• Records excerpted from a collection
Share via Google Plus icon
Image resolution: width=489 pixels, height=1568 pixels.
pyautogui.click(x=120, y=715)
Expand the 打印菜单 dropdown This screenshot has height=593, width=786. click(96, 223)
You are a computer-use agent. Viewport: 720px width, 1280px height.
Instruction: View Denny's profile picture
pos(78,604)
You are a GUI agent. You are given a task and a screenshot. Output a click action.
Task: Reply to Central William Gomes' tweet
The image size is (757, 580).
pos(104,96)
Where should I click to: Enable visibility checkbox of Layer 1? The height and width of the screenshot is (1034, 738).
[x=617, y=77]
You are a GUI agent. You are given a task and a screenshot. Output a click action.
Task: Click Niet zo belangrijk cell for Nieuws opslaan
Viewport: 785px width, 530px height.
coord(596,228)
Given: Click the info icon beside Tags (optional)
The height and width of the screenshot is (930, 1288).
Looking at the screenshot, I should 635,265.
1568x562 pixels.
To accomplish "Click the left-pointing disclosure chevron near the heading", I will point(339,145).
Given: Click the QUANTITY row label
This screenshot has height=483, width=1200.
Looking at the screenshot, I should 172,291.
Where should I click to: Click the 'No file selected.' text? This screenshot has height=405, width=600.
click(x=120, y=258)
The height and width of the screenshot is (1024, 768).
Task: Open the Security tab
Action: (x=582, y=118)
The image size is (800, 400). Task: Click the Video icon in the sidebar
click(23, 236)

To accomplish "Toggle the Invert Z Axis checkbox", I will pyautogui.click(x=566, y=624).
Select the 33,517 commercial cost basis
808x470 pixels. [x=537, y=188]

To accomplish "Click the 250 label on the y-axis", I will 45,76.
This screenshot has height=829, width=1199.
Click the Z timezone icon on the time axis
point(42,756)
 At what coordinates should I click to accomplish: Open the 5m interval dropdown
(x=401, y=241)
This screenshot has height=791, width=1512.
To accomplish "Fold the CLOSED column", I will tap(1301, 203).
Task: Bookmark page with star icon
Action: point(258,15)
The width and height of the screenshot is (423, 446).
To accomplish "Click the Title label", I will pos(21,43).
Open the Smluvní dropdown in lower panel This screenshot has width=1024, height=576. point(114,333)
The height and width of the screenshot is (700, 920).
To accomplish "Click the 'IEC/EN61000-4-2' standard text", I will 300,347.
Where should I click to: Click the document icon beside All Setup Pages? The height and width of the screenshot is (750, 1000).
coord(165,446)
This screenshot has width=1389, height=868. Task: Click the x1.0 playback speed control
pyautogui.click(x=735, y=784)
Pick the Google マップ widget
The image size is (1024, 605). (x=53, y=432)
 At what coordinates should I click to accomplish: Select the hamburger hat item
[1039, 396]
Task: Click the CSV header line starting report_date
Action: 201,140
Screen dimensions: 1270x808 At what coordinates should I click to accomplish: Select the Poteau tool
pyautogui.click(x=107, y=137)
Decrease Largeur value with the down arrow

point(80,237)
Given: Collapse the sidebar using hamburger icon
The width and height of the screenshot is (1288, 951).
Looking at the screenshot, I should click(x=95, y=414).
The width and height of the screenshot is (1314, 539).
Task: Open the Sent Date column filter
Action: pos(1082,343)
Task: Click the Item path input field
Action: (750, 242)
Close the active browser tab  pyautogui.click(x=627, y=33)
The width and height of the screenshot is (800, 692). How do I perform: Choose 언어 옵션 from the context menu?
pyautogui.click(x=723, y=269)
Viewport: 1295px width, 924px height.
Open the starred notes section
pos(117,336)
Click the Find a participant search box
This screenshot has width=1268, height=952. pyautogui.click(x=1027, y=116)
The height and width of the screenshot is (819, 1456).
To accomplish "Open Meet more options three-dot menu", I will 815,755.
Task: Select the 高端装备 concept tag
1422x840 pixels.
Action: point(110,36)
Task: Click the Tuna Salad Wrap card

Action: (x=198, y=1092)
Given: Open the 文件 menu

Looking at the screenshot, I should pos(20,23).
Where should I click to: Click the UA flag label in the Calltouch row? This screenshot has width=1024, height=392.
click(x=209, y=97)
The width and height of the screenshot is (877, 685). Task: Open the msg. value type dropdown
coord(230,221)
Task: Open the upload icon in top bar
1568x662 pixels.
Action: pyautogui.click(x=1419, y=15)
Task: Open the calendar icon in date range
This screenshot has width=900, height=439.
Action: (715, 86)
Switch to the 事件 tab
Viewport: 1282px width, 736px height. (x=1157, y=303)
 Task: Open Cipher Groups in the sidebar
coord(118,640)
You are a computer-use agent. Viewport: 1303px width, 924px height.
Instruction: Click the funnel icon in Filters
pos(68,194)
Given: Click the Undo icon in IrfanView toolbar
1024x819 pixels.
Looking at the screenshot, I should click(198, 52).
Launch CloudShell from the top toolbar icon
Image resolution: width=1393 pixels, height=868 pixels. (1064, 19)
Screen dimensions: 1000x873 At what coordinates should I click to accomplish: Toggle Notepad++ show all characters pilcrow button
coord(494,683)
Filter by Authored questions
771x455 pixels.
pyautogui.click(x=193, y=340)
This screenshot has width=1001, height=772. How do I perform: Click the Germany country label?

• The exercise
Quote the entries above word for word, starting at the line containing "Pick the Google マップ widget" and ending at the line containing "point(80,237)".

• The output
Pick the Google マップ widget
The image size is (1024, 605). (x=53, y=432)
 At what coordinates should I click to accomplish: Select the hamburger hat item
[1039, 396]
Task: Click the CSV header line starting report_date
Action: 201,140
Screen dimensions: 1270x808 At what coordinates should I click to accomplish: Select the Poteau tool
pyautogui.click(x=107, y=137)
Decrease Largeur value with the down arrow

point(80,237)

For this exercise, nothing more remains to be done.